Paula Comitre enfonce le clou du spectacle flamenco

07 February 2022 | PAR Antoine Couder

Invitée en première mondiale pour la cinquième biennale d’art flamenco du Théâtre national de Chaillot du 3 au 18 février, la jeune chorégraphe joue avec des dispositifs contemporains pour bousculer et raffermir encore son Movimiento.

Un plancher en bois enfin, et puis un long drap qui recouvre les corps. « Alegorias », le nouveau spectacle de l’étoile montante du flamenco, interroge sans doute sur les limites de ce que l’on voit, et de la façon d’en conserver l’essentiel. « La limite et sa carte » qui sous-titre la pièce dit un peu de cette scénographie du débordement et de la retenue. Rien pourtant n’empêchera de battre l’éventail (même le petit programme distribué au public en épouse les formes) ni aux doigts de bouger, ni au pied de taper le plancher. Flamenco sous le flamenco, flamenco hybridé aux danses contemporaines, quasi-urbaine qui jaillit, nourrit et pimente … Comme on dit souvent, ce sont dans les vieux pots que l’on fait les meilleures soupes.

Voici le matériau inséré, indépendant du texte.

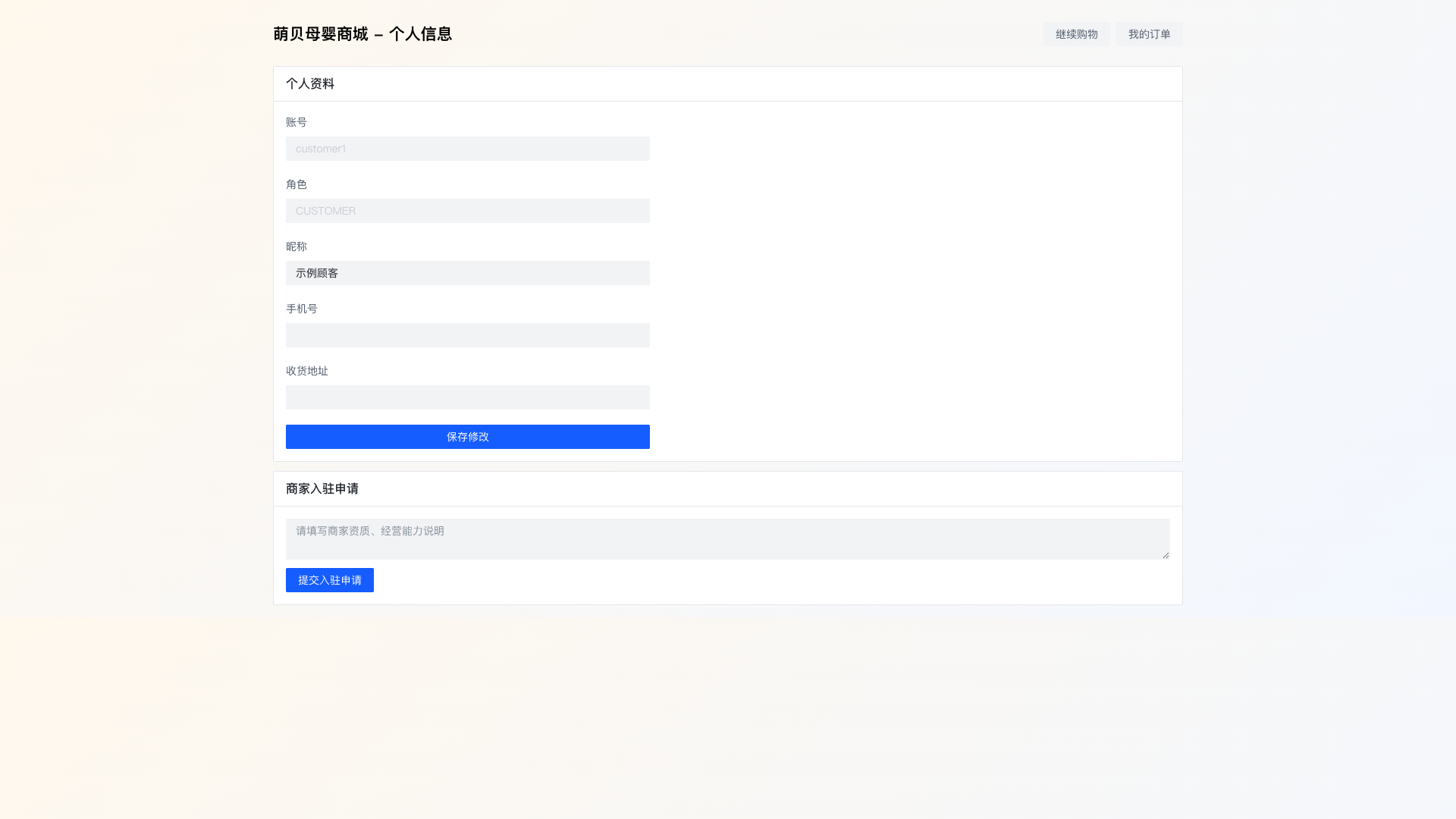Viewport: 1456px width, 819px height.
Task: Open 我的订单 page
Action: pyautogui.click(x=1149, y=34)
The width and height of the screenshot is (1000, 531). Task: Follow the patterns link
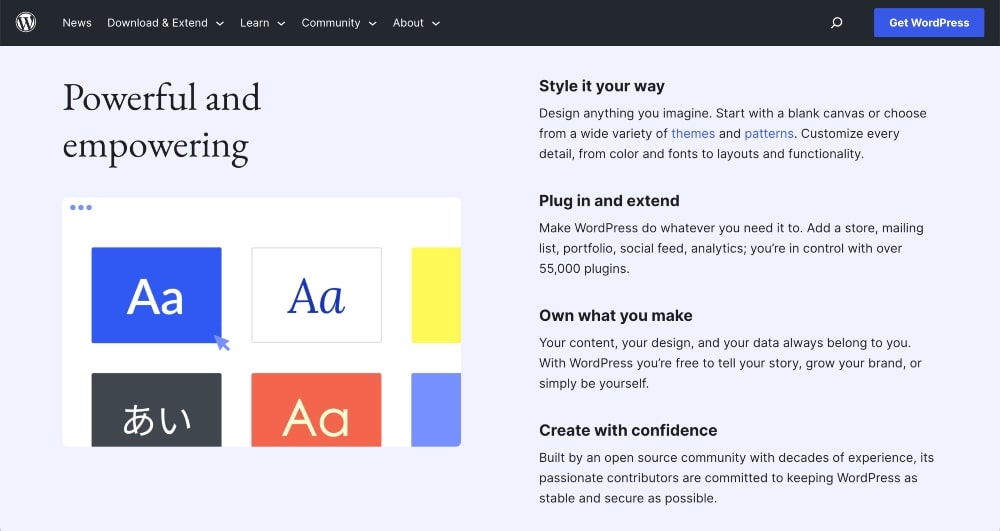click(x=769, y=133)

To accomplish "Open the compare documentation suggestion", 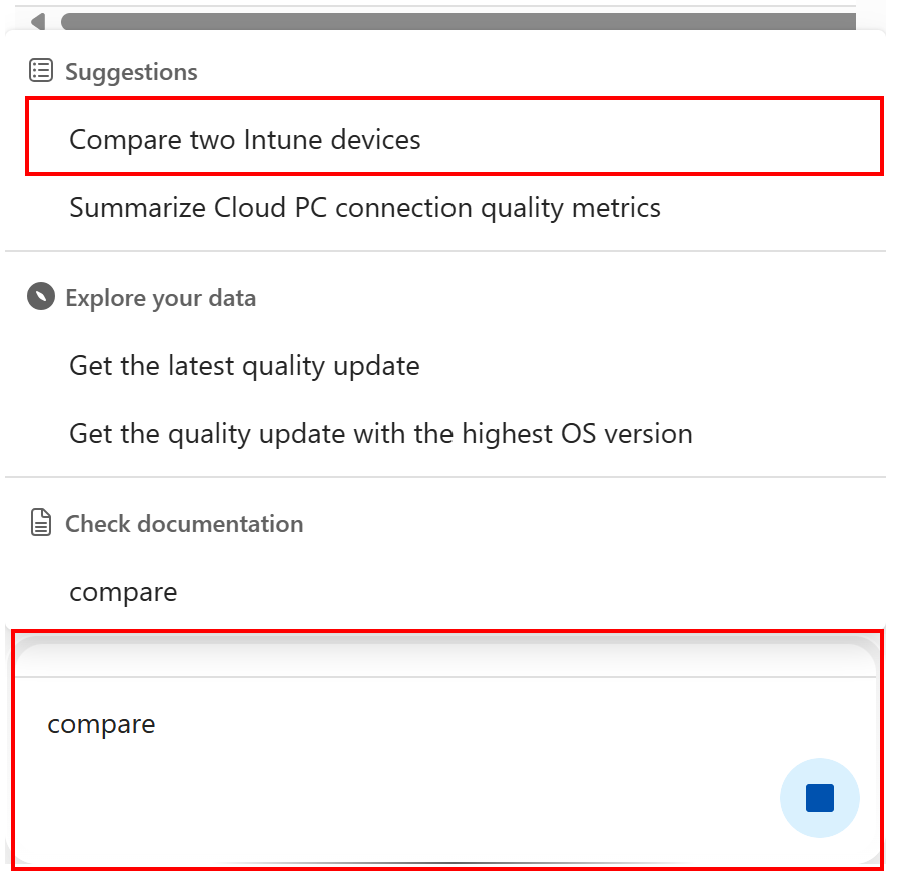I will tap(123, 591).
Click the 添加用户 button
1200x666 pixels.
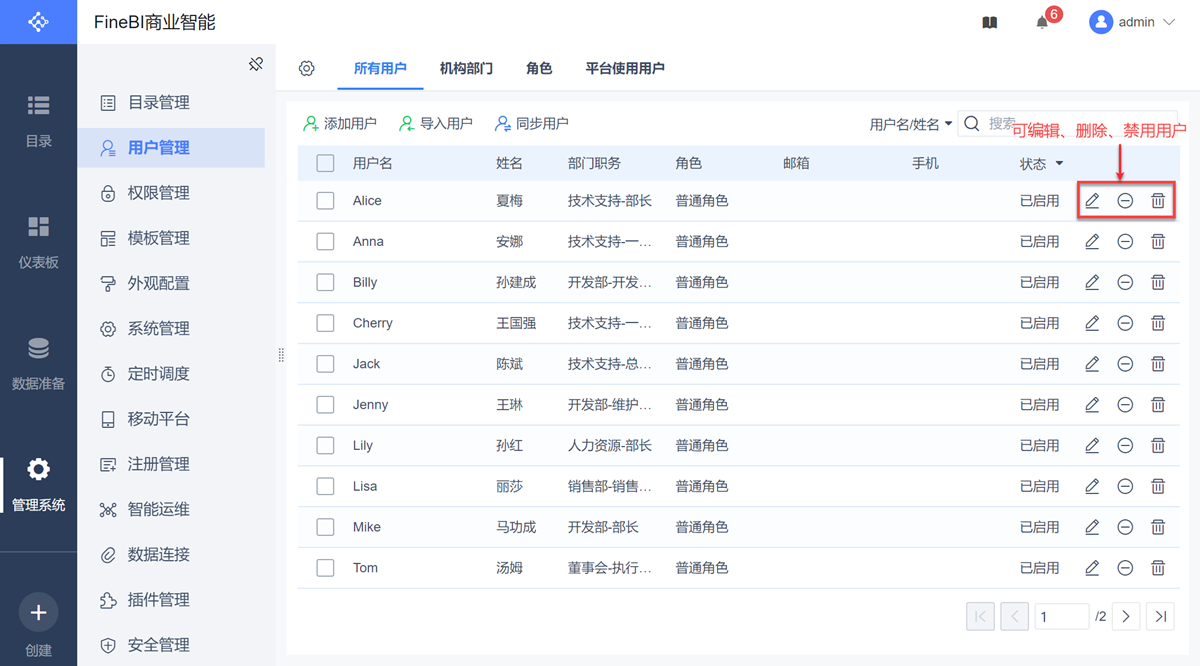(x=340, y=124)
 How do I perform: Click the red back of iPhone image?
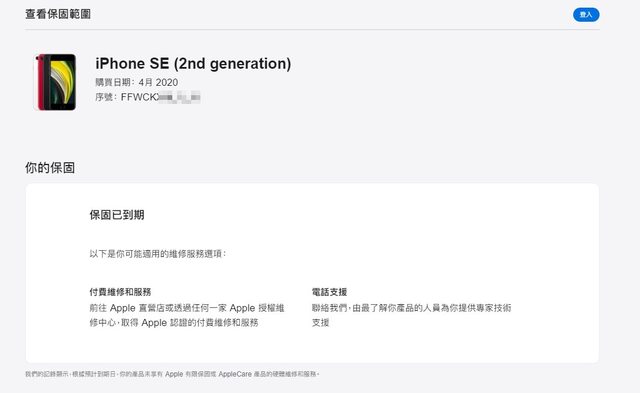tap(40, 82)
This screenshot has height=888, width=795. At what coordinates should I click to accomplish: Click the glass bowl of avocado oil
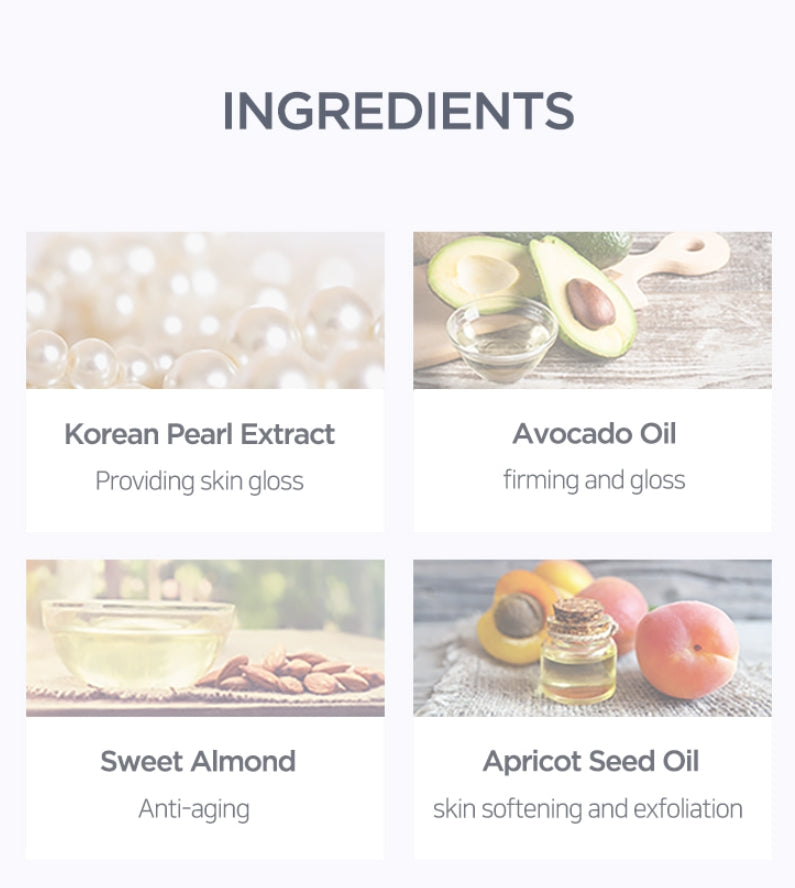tap(502, 338)
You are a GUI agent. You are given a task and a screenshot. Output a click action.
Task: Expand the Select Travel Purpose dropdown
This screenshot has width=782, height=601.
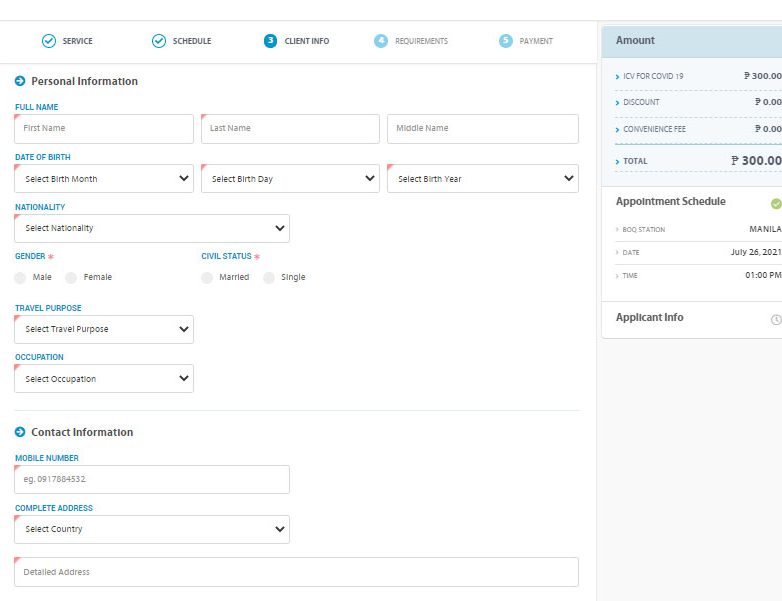[104, 329]
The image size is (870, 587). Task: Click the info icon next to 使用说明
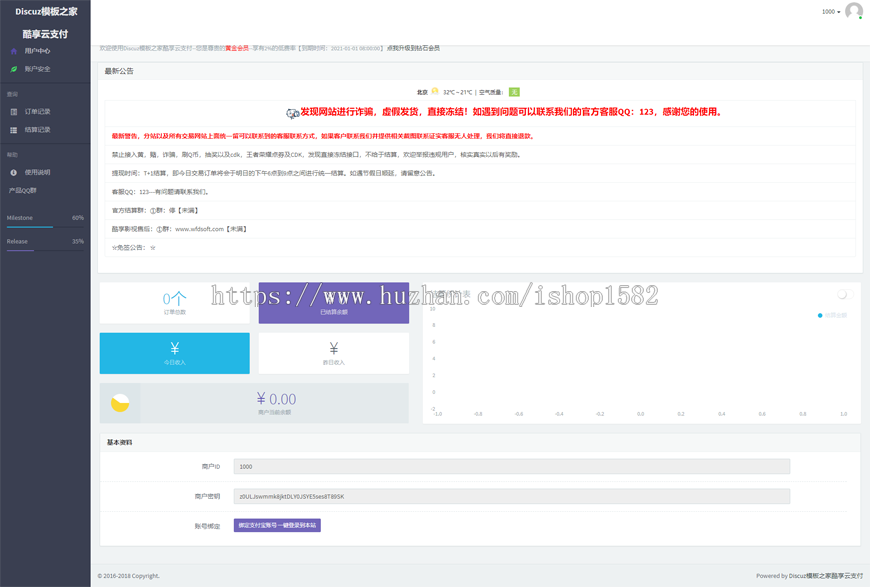pos(13,172)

La danse est électrique, jamais narcissique, elle crépite dans des scénographies qui s’emballent tel ce moment où la peau tendue d’un instrument à percussion est soudainement placée sur le visage d’une interprète alors piégée par la frappe lourde et masculine du batteur Rafael Moises Heredia. Tout n’est pas toujours rose au pays du flamenco, à vrai dire on est ici dans le clair-obscur, même si la lumière, très blanche, apporte une intensité incroyable aux gestes des deux danseuses et à la guitare complexe et lyrique de Juan Campallo.

Paula Comitre chemine ici avec Lorena Nagal qui ajoute à la pulsion du flamenco son art concis et contemporain, rapporté de la compagnie IT Dansa et du collectif La Veronal. Pas une minute de répit dans cette pièce d’environ une heure qui alimente joliment son flux avec une grammaire typique des pieds et des mains ré-agencé, comprimés, enfin explosifs qui nourrissent l’aventure chantée par Tomas de Perrate poussant les danseuses vers un medley de musique latine, cubaine, mais parfois grecque, faisant du flamenco une sorte d’étendard, de porte-voix à cette énergie de la culture populaire. De ce mélange des genres, cette façon de noyer les catégories strictes dans les « alegorias » , on ne voit guère les boutures tant le résultat est souvent magnifique de précision, préparant une lente montée en puissance qui se matérialisera au bout du voyage, autour du groupe de musiciens et de danseuses formant ce collectif rêvé, allègre et égalitaire qui relève sans doute davantage de l’allégorie que de la réalité. Mais n’est-ce pas la fonction même du spectacle, tirer vers le haut ce qui fait l’énergie d’une danse populaire inscrite au patrimoine de l’humanité ?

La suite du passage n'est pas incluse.